* Opdracht a: Schrijf het gedeelte van de lijst letterlijk over dat opent met de regel met "Study (781, 88)" en doorloopt tot en met de laatste regel van de lijst. Laat de afbeeldingen in uw antwoord weg.

The queen of fashionnn!!! (Zaterdag, 17:11):
[medeverdachte 1] DaNK JA SGAT DAT je me ging joinen.
Ik kon niet meer man ik begin aan der haar te trekke ze trekt mij ik geeft er stote in der gezicht met me andere hand. Opeens ik hoor jou schreeuwe laat er los je kk moer en jij begint der ook te stote vriend. [medeverdachte 2] slaat op der schedel en [betrokkene] van achtere…Ik had hele bos haar van der in me hande
[gebruikersnaam 2] (Zaterdag, 18:56)
[verdachte]
SE HEEFT ME PARRA GEMAAKT
JJ SPRINGT OP DER
K DENK SE GAAT TE VER NIEMAND KOMT AAN MIJN [verdachte]
KLAAAR
K SPRING OP DER GEEF DER IN DER GEZICHT K SGREEW [medeverdachte 2] KOMT [betrokkene] SE PAKKEN ONS VAST
WIJ ZNOEN VRIEND WE GEVEN TOT WE MOE WAREN
WE DER WEER DEEL 4 KOMT WEER
Verbalisanten hebben vastgesteld, hetgeen ook niet is weersproken, dat “[gebruikersnaam 1]” het account van de verdachte is en dat “[gebruikersnaam 2]” het account is van medeverdachte [medeverdachte 1].
Naar het oordeel van het hof blijkt uit deze berichten ook dat de verdachte de geweldshandelingen is begonnen door aan de haren van aangeefster te trekken en dat de andere meisjes haar daarin zijn gevolgd.

* Opdracht b:
Geef bij elk van de volgende beweringen aan of deze overeenstemt met het bronfragment. Antwoord met ja of nee en citeer telkens letterlijk de woorden uit het bronfragment die de doorslag geven.
(i) Volgens het hof is de verdachte met de geweldshandelingen begonnen door aan de haren van aangeefster te trekken.
(ii) Het account "[gebruikersnaam 2]" is het account van de verdachte.
(iii) De verdachte heeft bestreden dat "[gebruikersnaam 1]" het account van de verdachte is.

[Vermeldingen voor het lokaliseren van tekst en elementen]
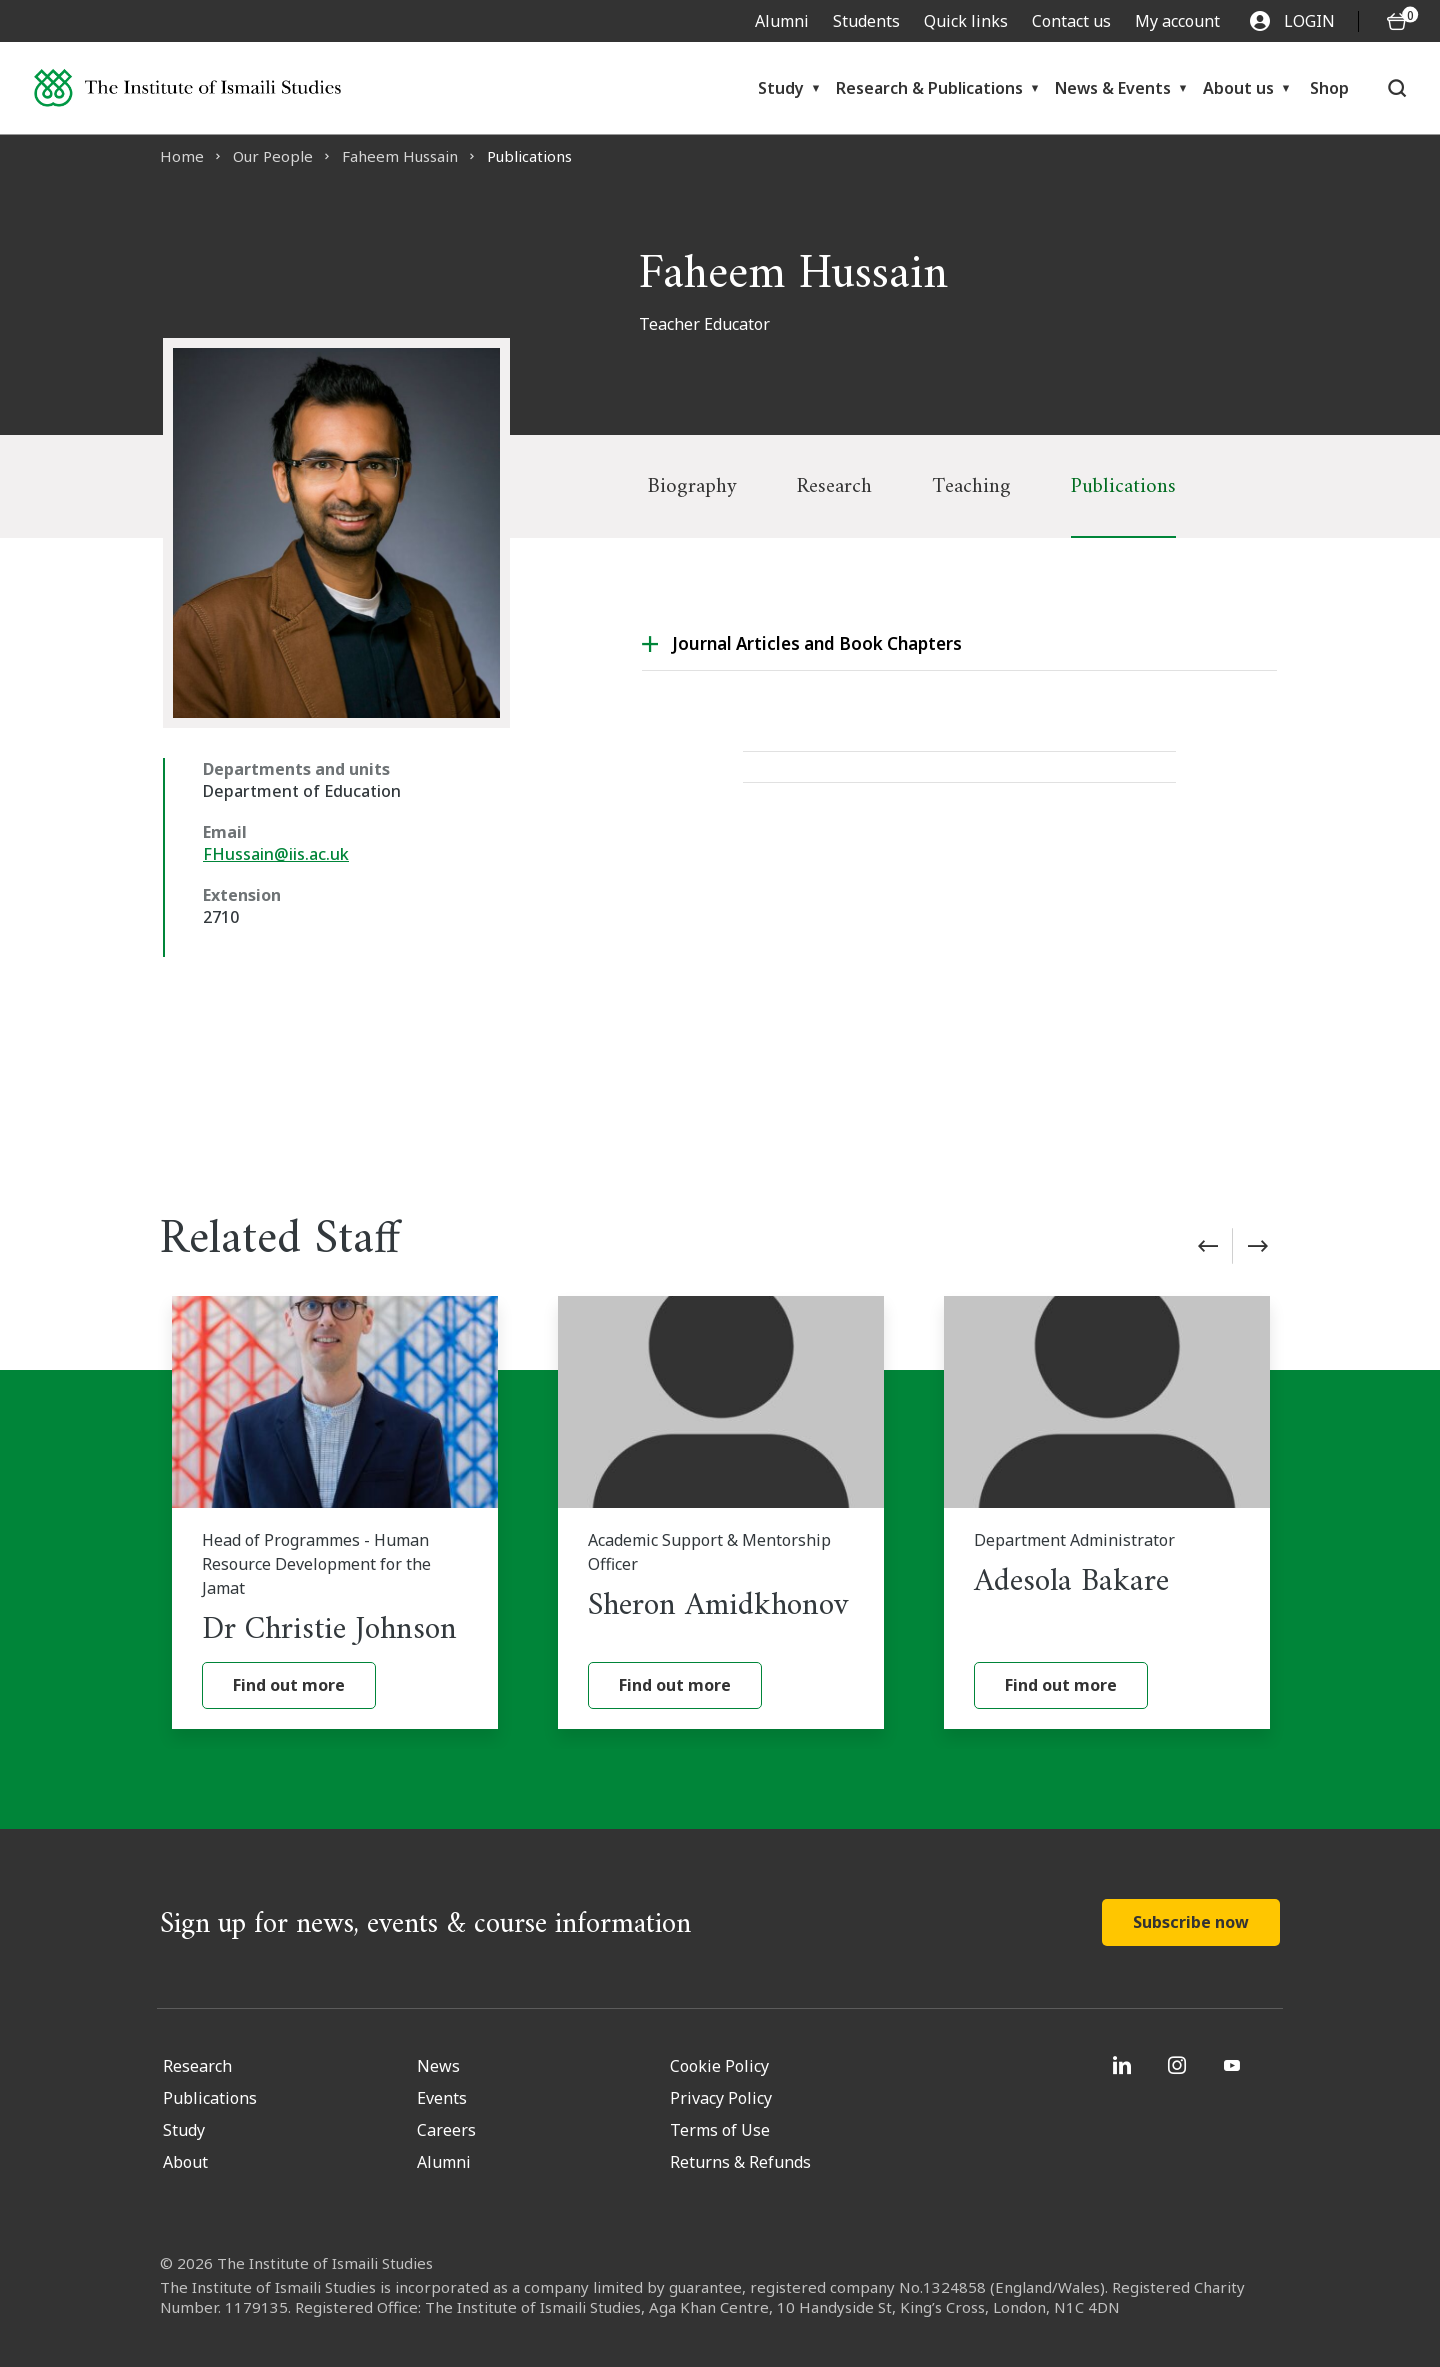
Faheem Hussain (400, 156)
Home (182, 156)
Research (834, 486)
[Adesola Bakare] (1107, 1512)
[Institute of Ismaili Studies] (187, 87)
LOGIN (1292, 21)
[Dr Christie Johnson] (335, 1512)
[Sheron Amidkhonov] (721, 1512)
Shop (1329, 88)
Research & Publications (929, 88)
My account (1177, 21)
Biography (692, 486)
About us (1238, 88)
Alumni (782, 21)
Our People (273, 156)
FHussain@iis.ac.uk (276, 854)
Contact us (1071, 21)
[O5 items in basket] (1397, 21)
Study (781, 88)
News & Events (1113, 88)
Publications (1123, 486)
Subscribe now (1191, 1922)
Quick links (966, 21)
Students (866, 21)
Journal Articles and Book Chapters (817, 643)
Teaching (971, 486)
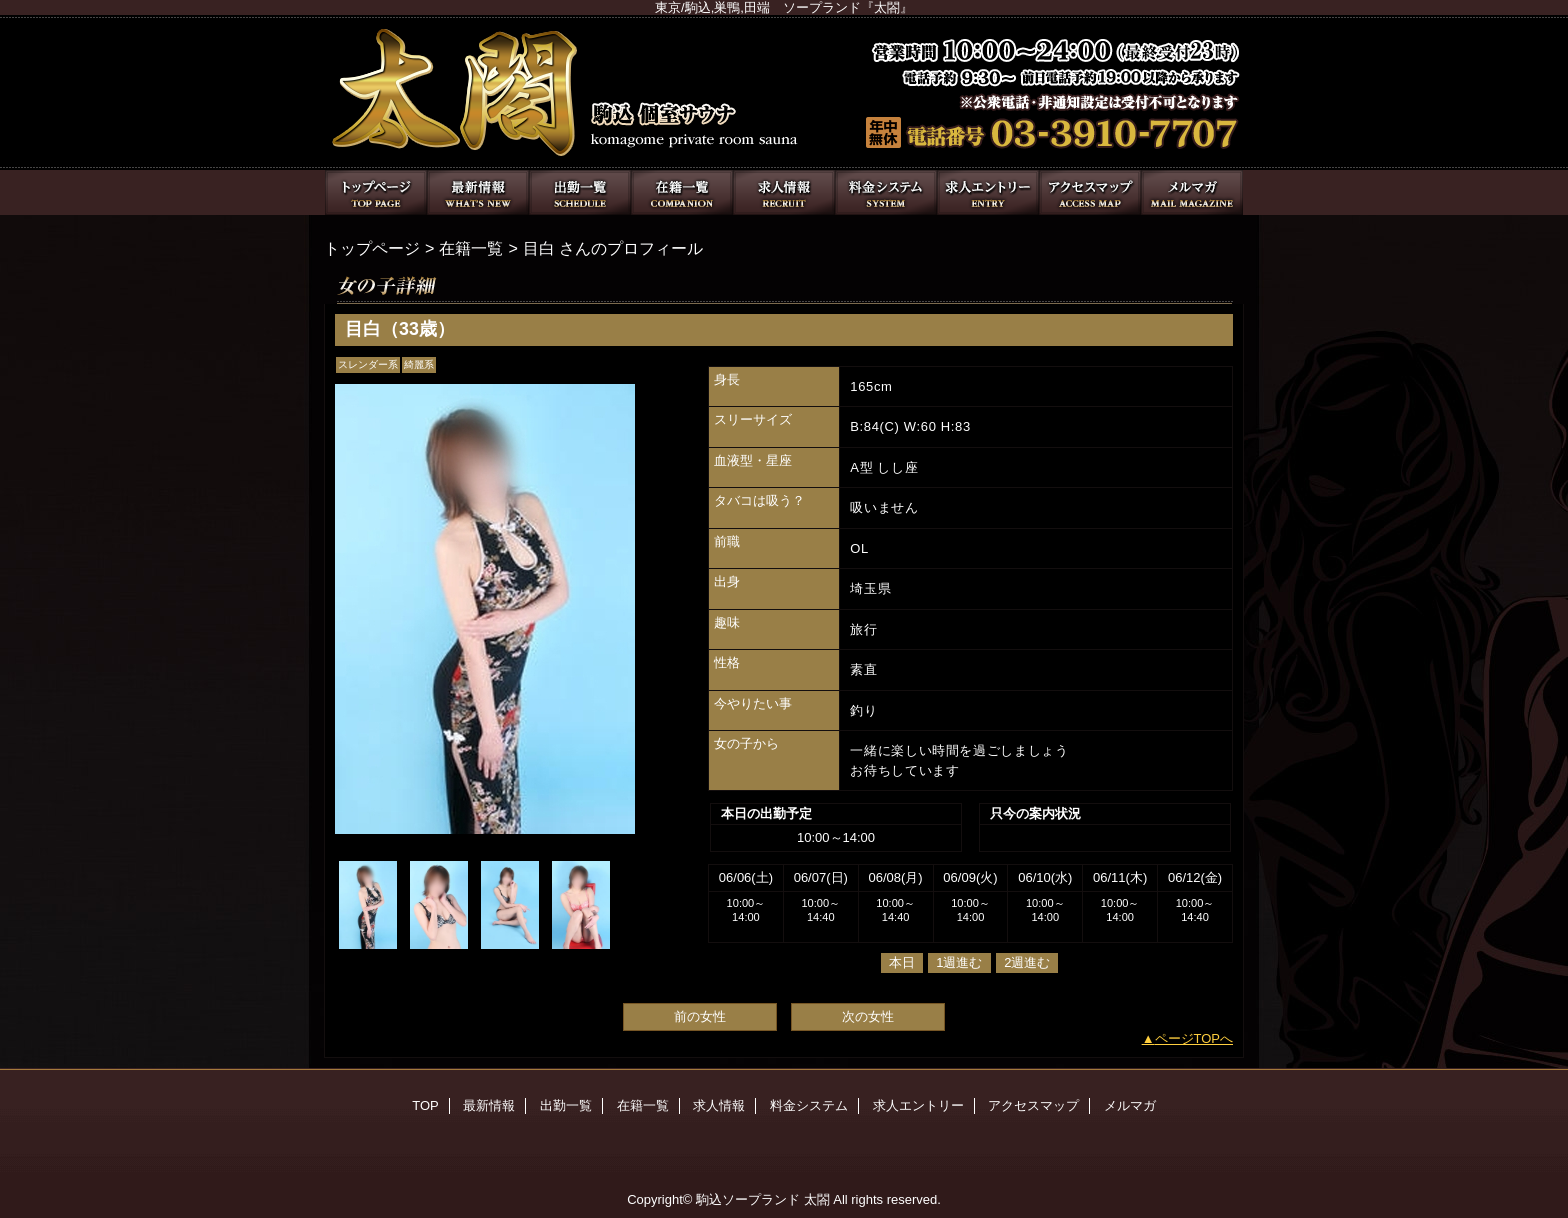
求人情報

* Uitgewerkte oplossing a:
Study (781, 88)
News & Events (1113, 88)
Publications (1123, 486)
Subscribe now (1191, 1922)
Quick links (966, 21)
Students (866, 21)
Journal Articles and Book Chapters (817, 643)
Teaching (971, 486)
求人情報

* Uitgewerkte oplossing b:
(i) Ja: "dat de verdachte de geweldshandelingen is begonnen door aan de haren van aangeefster te trekken"
(ii) Nee: "dat “[gebruikersnaam 2]” het account is van medeverdachte [medeverdachte 1]"
(iii) Nee: "hetgeen ook niet is weersproken"